— Раньше бы в прокуратуру позвонил, мы бы режим слежения за сигналом установили, может и засекли бы.
— А, все мы умные, как моя жена потом.
— Ты спроси от моего имени Ермилова, сейчас-то взяли тебя под «колпак»? Ты спроси, не стесняйся. Взяли?.. Ну рассказывай дальше.
— А дальше что? Мой водитель мелкий ремонт сделал на шоссе, доехали до прокуратуры, и я сразу — к Ермилову. Вот, вам теперь звоним.
— Тебе звонков больше не было?
— Никак нет.
— Дай трубку Ермилову... Ну, у тебя после всего, что мне Свиридов поведал, нет ничего добавить? Факты, рассуждения?

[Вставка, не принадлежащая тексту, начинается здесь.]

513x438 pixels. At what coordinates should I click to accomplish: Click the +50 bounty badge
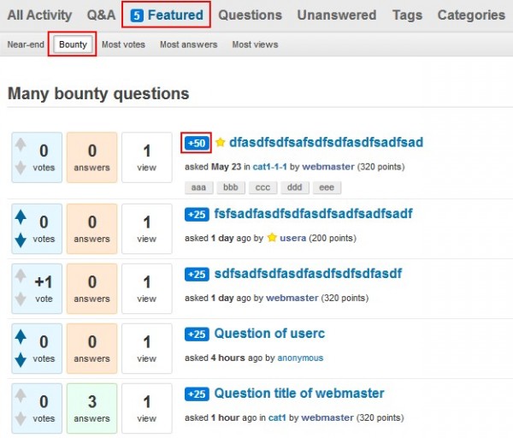click(x=197, y=142)
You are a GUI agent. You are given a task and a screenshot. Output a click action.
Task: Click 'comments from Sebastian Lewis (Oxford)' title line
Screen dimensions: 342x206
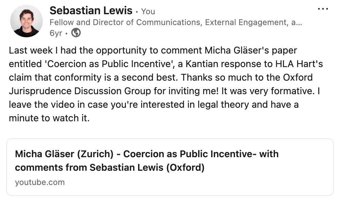110,167

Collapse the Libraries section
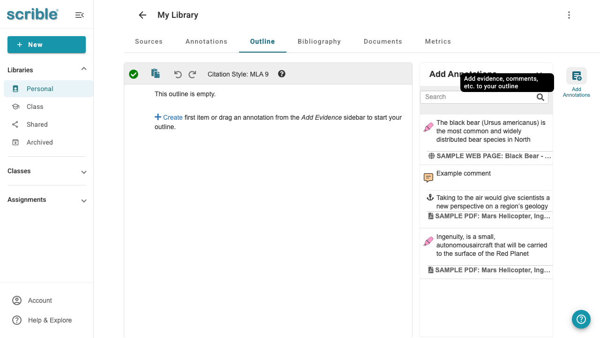click(x=83, y=69)
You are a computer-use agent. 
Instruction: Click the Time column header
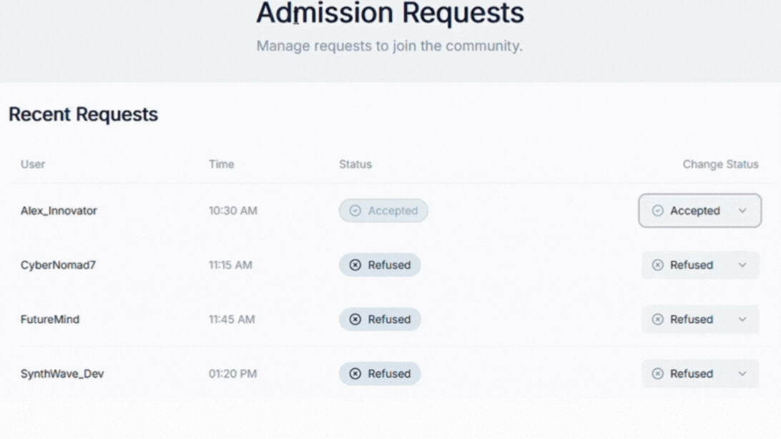[x=221, y=164]
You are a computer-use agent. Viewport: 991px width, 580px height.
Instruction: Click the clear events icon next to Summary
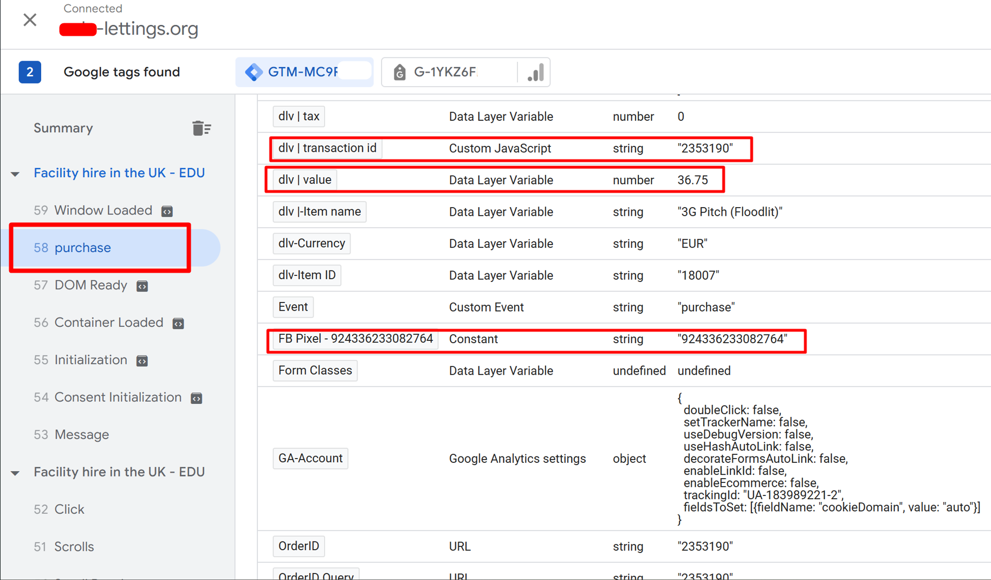[201, 128]
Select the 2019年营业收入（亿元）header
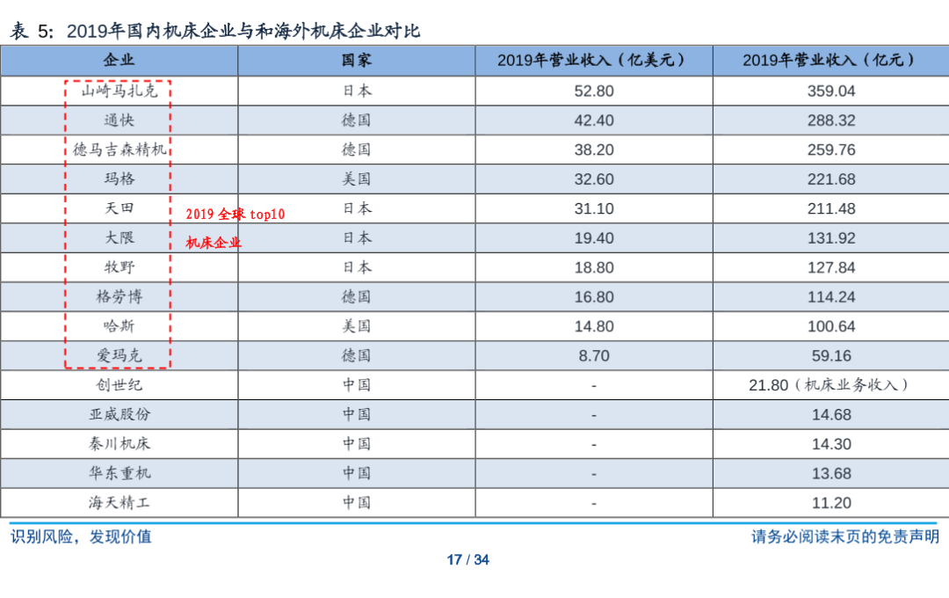Viewport: 949px width, 598px height. (830, 61)
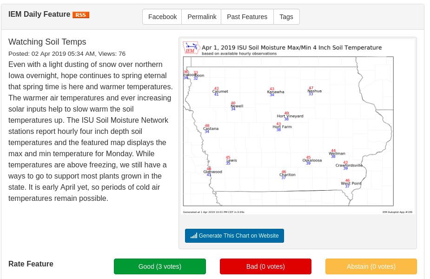Image resolution: width=430 pixels, height=279 pixels.
Task: Click the Calumet station on the map
Action: click(220, 91)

— Фактов новых нет, — вздохнул Ермилов. — Сейчас половина десятого. Больше попыток позвонить домой или в машину по мобильнику не предпринималось. А рассуждения... Они, я так полагаю, очевидны. Кому-то сильно охота сбить тренировочный процесс у московских спартаковцев. И точно могу сказать, это не питерские авторитеты. Они хоть и сволочи, но не настолько, чтоб гордость Питера — спорткомплекс «Спартак» — уесть.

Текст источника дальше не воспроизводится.